Stored data entries:
· · · ·

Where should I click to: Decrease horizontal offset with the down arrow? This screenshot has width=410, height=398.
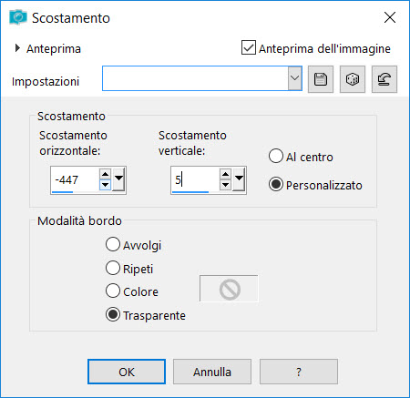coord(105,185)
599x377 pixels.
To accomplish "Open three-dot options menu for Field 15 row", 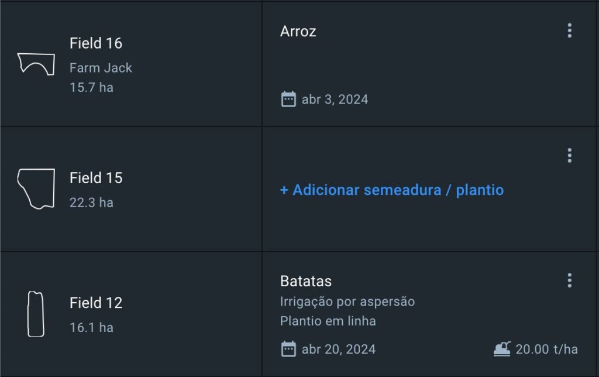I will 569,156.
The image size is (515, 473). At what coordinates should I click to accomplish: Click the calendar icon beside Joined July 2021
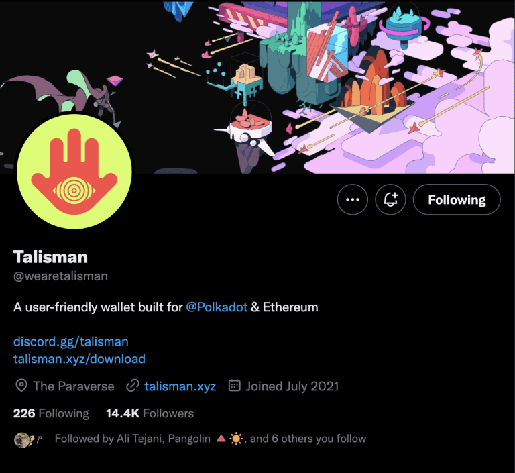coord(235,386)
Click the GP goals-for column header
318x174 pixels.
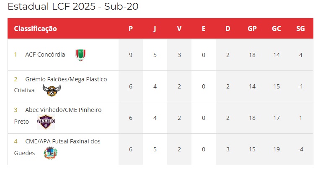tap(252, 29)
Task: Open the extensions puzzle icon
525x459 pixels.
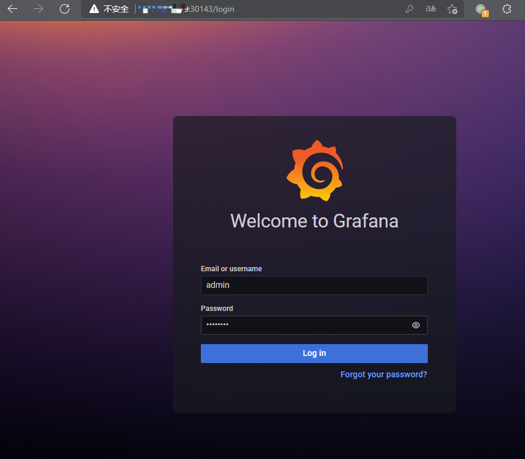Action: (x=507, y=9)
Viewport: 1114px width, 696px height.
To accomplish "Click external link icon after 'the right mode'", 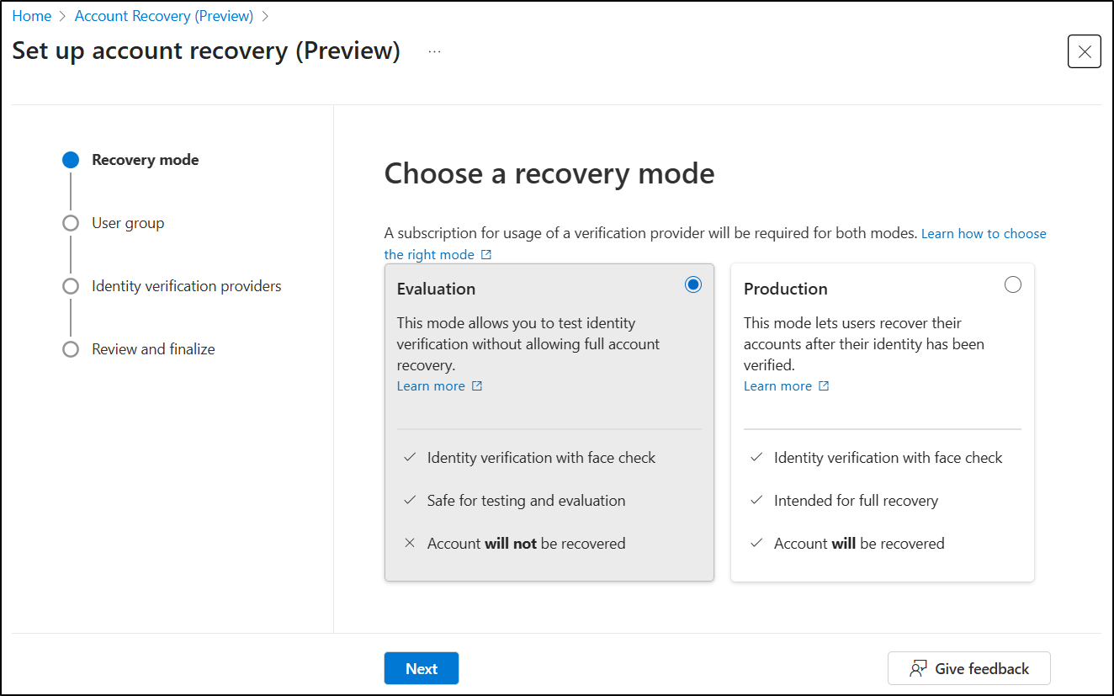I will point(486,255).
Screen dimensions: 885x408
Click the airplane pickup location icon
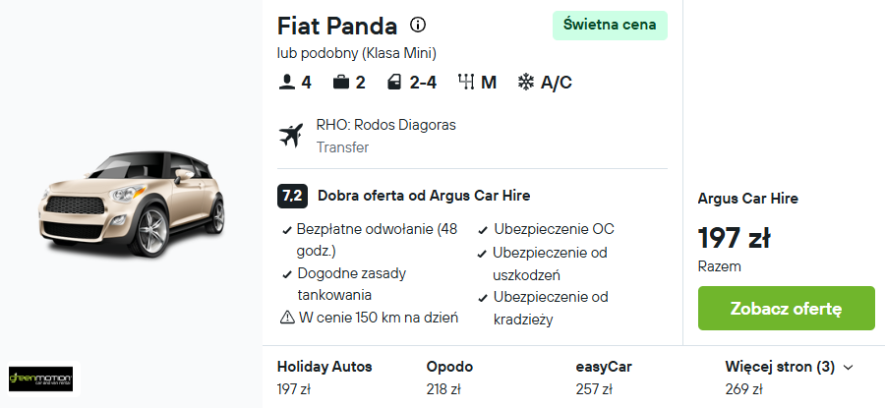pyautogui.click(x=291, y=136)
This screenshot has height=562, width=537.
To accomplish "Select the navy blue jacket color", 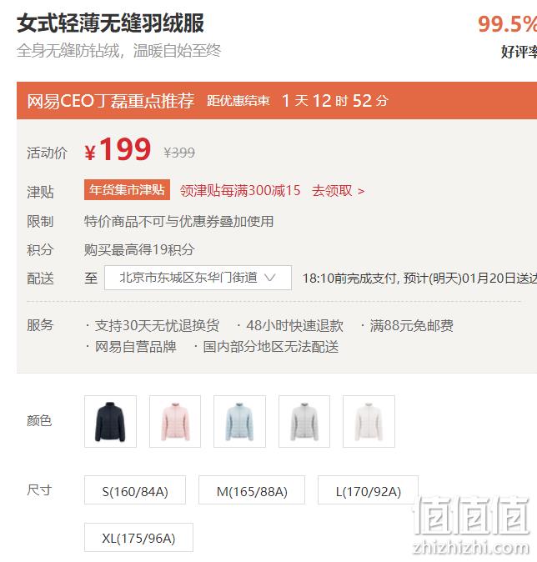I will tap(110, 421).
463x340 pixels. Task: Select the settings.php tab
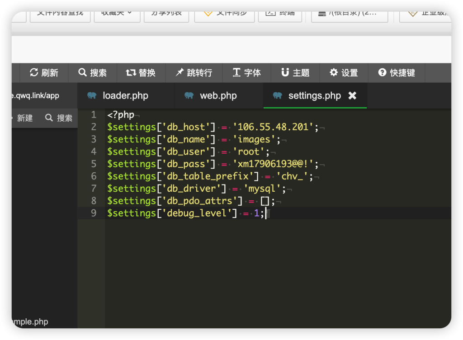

· · · ·

*Work item*
Copy out the lines above that hold the string "Task".

*Response below*
Task: Open the extensions puzzle icon
463x340 pixels. Task: Select the settings.php tab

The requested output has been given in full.